Rupture avec l’Espagne
Avec l’établissement du protectorat espagnol en novembre 1912, la fortune d’Abd el-Krim s’améliore sensiblement. Sur la base de son travail au sein du Bureau des affaires indigènes, il fut nommé qāḍī en juillet 1913, et en octobre suivant, il fut désigné qāḍī al-quḍāt (juge islamique en chef) de Melilla. Ce poste lui apportait non seulement beaucoup de responsabilités et de prestige, mais aussi la nécessité de se conformer strictement à la politique espagnole. Avec l’arrivée de la Première Guerre mondiale et la neutralité de l’Espagne dans le conflit, cette adhésion s’est avérée problématique. Alors qu’il était encore un agent espagnol rémunéré, le père d’Abd el-Krim soutenait subrepticement des agents allemands et arabes dans le Rif. Les autorités espagnoles étaient bien au courant de ces activités, car elles constituaient une violation de la neutralité espagnole, et s’inquiétaient de la réaction des Français, qui surveillaient de près ces tractations.
À la lumière de cela, Abd el-Krim a été interrogé en août 1915 concernant les actions de son père et ses propres opinions sur la cause allemande. Sur la base de cet interrogatoire, un rapport a été préparé par les autorités militaires espagnoles accusant Abd el-Krim de sentiments pro-puissances centrales, d’animosité envers les Français, et de soutenir un Rif central autonome libre de toute administration espagnole directe. Ce rapport a eu deux conséquences : L’incarcération d’Abd el-Krim de septembre 1915 à août 1916 dans une prison de Melilla, pour sentiments pro-allemands et anti-espagnols, et la suspension du versement de la pension de son père.

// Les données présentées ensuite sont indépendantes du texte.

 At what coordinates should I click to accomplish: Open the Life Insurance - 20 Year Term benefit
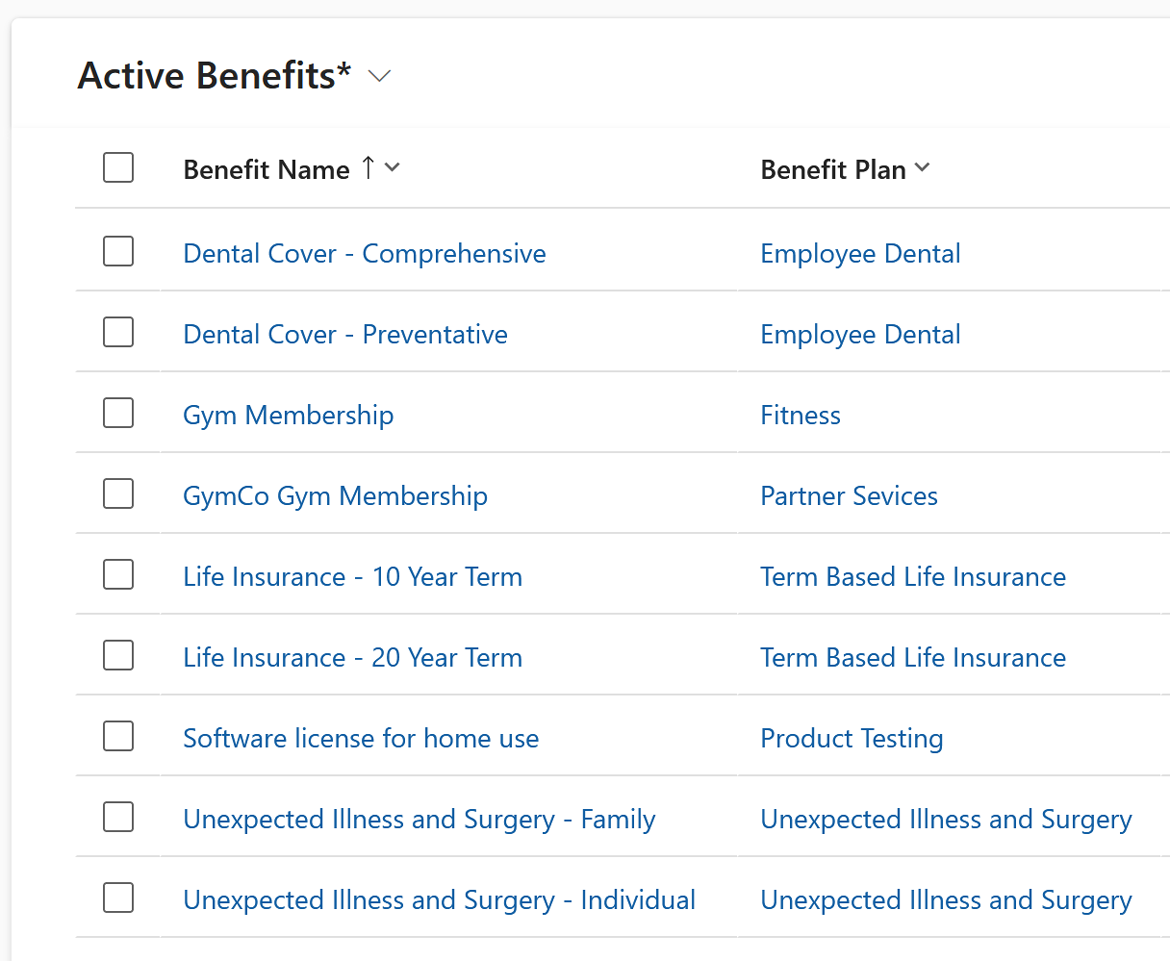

L’incarcération d’Abd el-Krim a laissé un héritage amer. Bien qu’il ait repris son poste de juge en mai 1917, il était évident que les Espagnols faisaient pression sur son père et sur lui pour qu’ils renoncent à soutenir la cause allemande et appuient leur « pacification » du Rif central. Cela met la famille d’Abd el-Krim dans une position intenable vis-à-vis de son propre peuple. En décembre 1918, Abd el-Krim abandonne son poste de juge, rappelle son frère Muhammad, de retour de ses études à Madrid, et rejoint son père à Ajdir. En 1920, la famille avait définitivement rompu ses liens avec les autorités espagnoles et organisait activement la résistance aux empiètements espagnols dans le Rif central.